If you are not familiar with Windows Terminal, it is an open-source application developed by Microsoft that allows you to open multiple console tabs in the same Windows. Each of these console tabs can be for different shells, including the Windows command prompt, PowerShell, Linux shells installed in Windows Subsystem, or custom shells installed by the user.

Windows Terminal
Windows Terminal

In the current Windows Terminal 1.5 release, you need to modify a settings.json file with a text editor to change any of the application’s settings.

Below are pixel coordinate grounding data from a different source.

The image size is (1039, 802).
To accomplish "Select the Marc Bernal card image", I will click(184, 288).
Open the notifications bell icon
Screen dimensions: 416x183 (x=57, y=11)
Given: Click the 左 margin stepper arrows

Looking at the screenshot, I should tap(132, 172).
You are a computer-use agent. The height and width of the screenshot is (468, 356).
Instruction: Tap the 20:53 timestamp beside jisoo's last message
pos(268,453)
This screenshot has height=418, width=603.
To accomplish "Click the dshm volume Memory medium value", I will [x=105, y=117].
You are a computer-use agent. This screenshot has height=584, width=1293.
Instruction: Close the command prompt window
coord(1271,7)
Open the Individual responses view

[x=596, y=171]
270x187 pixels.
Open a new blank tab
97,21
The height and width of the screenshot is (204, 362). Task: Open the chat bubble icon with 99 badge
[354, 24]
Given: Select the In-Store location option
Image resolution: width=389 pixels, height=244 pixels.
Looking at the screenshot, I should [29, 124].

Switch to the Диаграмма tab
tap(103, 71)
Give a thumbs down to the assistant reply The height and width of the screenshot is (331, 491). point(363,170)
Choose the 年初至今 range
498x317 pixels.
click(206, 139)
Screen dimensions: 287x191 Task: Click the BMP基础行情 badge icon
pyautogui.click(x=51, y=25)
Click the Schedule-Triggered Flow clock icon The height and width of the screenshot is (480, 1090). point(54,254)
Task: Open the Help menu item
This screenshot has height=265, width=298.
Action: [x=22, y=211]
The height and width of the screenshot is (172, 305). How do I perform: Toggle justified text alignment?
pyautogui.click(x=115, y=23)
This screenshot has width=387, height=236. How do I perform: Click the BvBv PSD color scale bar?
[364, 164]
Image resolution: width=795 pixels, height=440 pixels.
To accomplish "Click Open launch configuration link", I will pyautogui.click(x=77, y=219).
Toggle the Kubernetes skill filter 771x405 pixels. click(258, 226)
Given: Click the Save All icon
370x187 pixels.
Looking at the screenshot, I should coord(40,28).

Settings.json file opened in a text editor
Settings.json file opened in a text editor

Microsoft begins testing a new Settings GUI

Starting in Windows Terminal Preview 1.6, released two weeks ago, Microsoft is testing a feature that allows you to configure the application’s settings using a hidden graphical user interface.

To open this hidden GUI ‘Settings’ interface, you need to add a keyboard combination shortcut for the ‘openSettings’ command like the one listed below. While we chose to use the Ctrl+Shift+S keyboard combination, you can use a different one of your choice.

{ "command": { "action": "openSettings", "target": "settingsUI" }, "keys": "ctrl+shift+s" }

When done, your settings.json keybinding section should look similar to belowm depending on what other keybindings you have added.

Keybinding to enable hidden Settings GUI
Keybinding to enable hidden Settings GUI

When you save the settings.json file, Windows Terminal Preview will automatically begin using the changes. 

You can now press the Ctrl+Shift+S keyboard combination to launch a Settings GUI that allows you to configure all the general application settings for Windows Terminal.

Windows Terminal Settings GUI
Windows Terminal Settings GUI

You can also add new profiles or configure existing ones, including their appearance and advanced settings.

Windows PowerShell profile appearance settings
Windows PowerShell profile appearance settings

In the past, configuring Windows Terminal required a bit of playing to see what worked and hoping a saved settings.json file did not produce errors.

With the new Settings GUI, it is much easier to configure Windows Terminal and your configured profiles. It also opens up the utility to less experienced users who do not necessarily want to muck around in a JSON file.